Алаи удивленно посмотрела на мужа, но все же поспешила провести его в покои, где уже спали их собственные дети. Ришар, семи месяцев от роду, спал в своей колыбельке в тугих пеленках. Рядом с ним на кроватке лежал посасывающий во сне палец маленький Симон. Его ангельское личико обрамляли золотисто-русые кудри.

— Из всех наших детей он больше всего похож на тебя, — прошептала Алаи, касаясь его ладони.

Брезгливо отдернув руку, де Монфор обвел взглядом комнату и наконец-таки увидел кормилицу Мабель. Она сидела в темном уголке и кормила новорожденного грудью. При виде господина она попыталась встать, но Симон, жестом приказав ей сидеть, подошел поближе, чтобы получше разглядеть результат своего греха. Она показала ему расплакавшегося младенца. В тусклом свете терракотовой масляной лампы волосы и глаза ребенка казались темными, а красноватая кожа имела несколько желтоватый оттенок.

— Ему уже дали имя?

Стоявшая позади Алаи улыбнулась.

— Сразу же, как только перерезали пуповину, — замурлыкала она. — Я подумала, что Доминик будет самое подходящее. Младенца крестил отец Бернар.

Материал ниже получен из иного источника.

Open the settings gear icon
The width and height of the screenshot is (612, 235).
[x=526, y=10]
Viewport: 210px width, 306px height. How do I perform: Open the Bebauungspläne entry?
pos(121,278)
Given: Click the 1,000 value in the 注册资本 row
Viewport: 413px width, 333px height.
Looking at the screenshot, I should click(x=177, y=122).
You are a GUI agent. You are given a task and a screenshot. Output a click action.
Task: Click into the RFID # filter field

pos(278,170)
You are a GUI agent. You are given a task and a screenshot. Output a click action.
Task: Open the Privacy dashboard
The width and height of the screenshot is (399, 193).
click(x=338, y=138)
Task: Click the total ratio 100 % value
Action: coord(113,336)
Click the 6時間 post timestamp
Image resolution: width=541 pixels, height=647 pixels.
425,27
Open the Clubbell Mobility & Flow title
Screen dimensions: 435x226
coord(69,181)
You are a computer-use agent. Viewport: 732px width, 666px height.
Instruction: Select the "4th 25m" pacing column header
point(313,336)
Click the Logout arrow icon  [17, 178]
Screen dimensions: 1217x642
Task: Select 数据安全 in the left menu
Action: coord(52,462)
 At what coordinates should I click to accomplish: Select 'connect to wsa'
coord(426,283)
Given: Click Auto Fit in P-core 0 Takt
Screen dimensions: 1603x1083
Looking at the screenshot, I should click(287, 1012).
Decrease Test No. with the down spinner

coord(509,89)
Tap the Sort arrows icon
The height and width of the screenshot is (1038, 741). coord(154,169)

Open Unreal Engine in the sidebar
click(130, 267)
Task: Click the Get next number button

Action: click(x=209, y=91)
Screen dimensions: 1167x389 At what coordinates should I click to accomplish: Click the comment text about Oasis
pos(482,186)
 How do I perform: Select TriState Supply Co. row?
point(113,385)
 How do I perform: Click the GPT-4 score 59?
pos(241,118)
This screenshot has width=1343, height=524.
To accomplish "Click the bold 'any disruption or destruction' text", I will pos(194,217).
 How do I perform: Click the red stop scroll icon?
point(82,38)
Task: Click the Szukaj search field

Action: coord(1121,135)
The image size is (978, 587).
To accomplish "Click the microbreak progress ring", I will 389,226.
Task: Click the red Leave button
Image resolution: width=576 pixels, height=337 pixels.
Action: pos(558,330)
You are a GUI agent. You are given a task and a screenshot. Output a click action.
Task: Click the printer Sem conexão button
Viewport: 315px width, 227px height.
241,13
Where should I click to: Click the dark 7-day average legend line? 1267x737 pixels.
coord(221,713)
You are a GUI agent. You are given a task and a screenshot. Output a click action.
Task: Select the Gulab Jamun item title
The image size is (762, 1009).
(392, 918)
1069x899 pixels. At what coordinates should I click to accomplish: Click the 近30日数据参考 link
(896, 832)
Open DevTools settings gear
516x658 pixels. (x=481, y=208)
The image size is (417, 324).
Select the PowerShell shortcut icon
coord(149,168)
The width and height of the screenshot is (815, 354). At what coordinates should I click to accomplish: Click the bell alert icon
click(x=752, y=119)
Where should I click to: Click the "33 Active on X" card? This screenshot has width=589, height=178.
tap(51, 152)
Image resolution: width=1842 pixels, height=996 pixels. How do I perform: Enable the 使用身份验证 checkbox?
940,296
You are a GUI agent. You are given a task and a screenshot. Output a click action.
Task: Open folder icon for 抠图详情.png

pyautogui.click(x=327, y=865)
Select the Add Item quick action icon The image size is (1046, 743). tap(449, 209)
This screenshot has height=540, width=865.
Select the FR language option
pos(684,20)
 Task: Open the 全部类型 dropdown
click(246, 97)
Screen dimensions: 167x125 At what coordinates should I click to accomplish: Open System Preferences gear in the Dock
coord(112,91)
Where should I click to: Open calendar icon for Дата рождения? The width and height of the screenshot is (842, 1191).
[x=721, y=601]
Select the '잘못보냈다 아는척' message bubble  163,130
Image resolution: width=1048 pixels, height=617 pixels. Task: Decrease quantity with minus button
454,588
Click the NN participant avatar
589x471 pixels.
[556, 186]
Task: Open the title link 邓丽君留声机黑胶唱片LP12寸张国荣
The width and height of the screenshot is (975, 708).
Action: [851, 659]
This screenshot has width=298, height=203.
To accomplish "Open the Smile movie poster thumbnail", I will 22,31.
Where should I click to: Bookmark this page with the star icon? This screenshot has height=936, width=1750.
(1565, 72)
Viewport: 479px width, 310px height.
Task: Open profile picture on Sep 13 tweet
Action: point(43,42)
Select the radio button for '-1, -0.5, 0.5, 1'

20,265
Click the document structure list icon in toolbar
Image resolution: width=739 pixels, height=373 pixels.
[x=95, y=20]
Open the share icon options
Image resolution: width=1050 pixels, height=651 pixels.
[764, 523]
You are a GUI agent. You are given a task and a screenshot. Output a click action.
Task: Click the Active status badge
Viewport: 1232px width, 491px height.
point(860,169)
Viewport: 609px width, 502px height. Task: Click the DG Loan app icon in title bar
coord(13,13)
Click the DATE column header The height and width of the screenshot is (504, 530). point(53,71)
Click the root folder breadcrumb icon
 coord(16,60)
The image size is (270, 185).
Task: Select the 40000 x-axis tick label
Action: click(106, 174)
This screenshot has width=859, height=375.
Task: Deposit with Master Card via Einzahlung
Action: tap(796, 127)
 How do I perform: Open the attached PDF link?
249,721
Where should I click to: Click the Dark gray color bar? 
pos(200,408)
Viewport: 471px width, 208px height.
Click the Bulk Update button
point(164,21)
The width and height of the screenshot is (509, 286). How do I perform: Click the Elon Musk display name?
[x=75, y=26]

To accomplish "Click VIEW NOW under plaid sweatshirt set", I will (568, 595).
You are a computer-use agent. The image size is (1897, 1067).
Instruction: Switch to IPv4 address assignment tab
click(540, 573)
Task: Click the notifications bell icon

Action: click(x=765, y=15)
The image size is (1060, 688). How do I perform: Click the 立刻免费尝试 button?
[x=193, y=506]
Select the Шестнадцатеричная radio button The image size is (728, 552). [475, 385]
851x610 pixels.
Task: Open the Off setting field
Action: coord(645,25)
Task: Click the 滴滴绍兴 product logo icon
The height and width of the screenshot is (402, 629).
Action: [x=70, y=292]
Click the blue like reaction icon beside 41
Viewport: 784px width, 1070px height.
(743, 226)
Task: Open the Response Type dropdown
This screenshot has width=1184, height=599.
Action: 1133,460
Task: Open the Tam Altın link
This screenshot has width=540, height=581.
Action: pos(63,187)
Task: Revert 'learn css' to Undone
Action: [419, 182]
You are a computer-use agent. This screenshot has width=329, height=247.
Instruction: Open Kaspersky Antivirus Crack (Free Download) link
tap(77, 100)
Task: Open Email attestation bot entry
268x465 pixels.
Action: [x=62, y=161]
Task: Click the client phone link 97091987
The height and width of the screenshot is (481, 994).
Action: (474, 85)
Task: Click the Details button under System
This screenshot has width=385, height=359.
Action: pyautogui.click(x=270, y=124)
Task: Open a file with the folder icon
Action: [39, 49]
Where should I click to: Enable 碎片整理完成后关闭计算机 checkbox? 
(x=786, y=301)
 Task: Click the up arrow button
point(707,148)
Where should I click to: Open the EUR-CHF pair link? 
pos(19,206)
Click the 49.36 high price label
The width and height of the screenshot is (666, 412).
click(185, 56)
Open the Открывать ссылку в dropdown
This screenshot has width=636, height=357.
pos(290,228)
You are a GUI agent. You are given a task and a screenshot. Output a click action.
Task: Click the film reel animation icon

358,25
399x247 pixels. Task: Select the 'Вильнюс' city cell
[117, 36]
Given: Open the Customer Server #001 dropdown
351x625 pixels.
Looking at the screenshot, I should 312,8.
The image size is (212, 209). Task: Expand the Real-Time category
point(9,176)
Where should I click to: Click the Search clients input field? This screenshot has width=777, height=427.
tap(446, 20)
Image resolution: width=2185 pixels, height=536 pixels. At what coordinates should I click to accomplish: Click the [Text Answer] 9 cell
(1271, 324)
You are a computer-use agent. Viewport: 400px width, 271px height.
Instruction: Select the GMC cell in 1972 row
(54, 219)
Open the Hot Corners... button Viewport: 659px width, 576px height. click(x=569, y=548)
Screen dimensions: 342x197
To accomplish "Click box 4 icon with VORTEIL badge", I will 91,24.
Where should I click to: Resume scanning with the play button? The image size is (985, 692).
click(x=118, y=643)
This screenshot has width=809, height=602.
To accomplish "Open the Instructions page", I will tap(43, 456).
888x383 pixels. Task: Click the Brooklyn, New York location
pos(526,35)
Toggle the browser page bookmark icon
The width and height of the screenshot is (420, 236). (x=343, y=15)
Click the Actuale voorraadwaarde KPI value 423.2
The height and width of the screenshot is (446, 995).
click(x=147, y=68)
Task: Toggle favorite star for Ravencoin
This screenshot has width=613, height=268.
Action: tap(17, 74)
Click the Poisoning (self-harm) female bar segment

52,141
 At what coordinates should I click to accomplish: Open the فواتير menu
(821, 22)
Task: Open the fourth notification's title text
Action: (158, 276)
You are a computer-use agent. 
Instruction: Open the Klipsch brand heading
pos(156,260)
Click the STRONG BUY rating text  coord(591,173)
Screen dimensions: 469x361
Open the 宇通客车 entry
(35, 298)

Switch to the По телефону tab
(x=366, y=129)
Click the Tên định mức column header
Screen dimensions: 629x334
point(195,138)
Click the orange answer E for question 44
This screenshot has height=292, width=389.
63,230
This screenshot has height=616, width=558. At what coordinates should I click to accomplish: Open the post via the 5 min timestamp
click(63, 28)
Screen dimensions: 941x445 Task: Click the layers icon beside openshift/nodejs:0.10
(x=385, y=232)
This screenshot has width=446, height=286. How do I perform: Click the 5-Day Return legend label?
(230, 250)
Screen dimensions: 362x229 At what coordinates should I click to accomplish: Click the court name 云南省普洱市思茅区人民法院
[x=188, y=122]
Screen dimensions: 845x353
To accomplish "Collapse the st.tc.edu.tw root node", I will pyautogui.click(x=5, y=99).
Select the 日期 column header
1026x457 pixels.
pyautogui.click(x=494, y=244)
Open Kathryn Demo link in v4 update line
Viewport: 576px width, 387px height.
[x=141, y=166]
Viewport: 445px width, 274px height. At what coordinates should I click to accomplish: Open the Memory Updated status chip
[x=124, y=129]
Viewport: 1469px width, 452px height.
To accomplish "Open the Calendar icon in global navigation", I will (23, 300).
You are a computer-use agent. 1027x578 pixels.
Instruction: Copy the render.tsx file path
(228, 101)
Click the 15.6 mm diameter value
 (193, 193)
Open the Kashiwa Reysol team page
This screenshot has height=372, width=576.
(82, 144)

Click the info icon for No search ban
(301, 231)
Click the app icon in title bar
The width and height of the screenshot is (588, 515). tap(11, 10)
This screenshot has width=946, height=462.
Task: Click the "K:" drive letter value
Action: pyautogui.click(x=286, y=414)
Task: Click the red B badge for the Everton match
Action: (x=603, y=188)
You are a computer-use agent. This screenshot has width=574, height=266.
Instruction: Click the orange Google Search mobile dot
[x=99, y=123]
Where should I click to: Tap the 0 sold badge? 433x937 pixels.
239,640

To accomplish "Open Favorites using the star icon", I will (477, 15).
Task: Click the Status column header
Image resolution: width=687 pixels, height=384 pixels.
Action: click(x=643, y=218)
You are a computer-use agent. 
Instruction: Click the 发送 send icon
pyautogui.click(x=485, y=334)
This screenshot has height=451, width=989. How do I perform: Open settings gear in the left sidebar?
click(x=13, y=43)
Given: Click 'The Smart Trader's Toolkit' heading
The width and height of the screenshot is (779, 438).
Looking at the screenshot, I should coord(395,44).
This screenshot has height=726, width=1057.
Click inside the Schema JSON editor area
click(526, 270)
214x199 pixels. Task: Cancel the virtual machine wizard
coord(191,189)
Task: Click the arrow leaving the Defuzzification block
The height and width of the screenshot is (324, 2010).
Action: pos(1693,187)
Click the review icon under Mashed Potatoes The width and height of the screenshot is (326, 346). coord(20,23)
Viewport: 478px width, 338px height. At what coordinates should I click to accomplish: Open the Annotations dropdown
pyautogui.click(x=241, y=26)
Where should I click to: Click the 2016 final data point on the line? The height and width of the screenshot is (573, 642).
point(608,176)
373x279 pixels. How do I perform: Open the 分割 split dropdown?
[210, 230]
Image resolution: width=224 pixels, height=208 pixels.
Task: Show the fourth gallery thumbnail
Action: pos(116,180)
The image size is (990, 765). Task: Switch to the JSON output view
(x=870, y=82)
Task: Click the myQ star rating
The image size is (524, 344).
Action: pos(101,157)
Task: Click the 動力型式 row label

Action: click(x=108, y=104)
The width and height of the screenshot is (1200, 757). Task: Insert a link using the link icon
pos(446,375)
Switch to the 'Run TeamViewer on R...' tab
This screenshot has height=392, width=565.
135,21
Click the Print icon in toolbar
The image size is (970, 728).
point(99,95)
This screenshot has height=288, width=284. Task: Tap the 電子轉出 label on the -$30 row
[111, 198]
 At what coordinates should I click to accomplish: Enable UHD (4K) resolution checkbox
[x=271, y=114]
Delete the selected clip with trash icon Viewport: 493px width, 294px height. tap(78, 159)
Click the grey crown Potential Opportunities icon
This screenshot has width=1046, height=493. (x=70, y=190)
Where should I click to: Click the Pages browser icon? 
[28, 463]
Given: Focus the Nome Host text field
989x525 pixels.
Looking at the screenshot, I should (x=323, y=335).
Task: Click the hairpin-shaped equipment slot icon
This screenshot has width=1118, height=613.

Симон метнул на супругу быстрый взгляд. На лице ее играло лукавство. Как бы то ни было, младенец теперь на всю жизнь был заклеймен именем самого страшного врага катарства — Доминика Гузмана, основателя ордена странствующих монахов-проповедников.

— Если уже я не смогу спасти душу матери, душу этого мальчика я спасу точно, — промолвила Алаи, глядя на младенца, уже снова сосавшего грудь кормилицы. Мнимая набожность жены не могла обмануть де Монфора.

— А где же мать?

Алаи провела его в соседние покои. В воздухе все еще висел запах ладана, что говорило о недавнем пребывании здесь священника.

На стене висело большое распятие, подсвечиваемое медным канделябром на три свечи. На ложе, укутанная до подбородка в простыни, лежала Клер де Монвалан. Она была так неподвижна, а дыхание ее было таким слабым, что поначалу де Монфору показалось, будто бы она уже мертва. Ее волосы, вобравшие в себя все оттенки осенней листвы, рассыпались по подушке, обрамляя белый как снег лик. Он вспомнил, как приятно было целовать ее губы, вспомнил бархат ее кожи. А как напряглись ее мышцы, когда она пыталась сбросить его с себя. Как она впилась ногтями в его лицо, когда он, распластав ее на полу, грубо проник в ее лоно.

Алаи обратилась к повитухе.

— Ну что, кровотечение так и не прекратилось?

— В таких случаях это обыкновенное дело, — ответила женщина, испуганно взглянув на недовольную физиономию Симона. — Бог даст — выживет.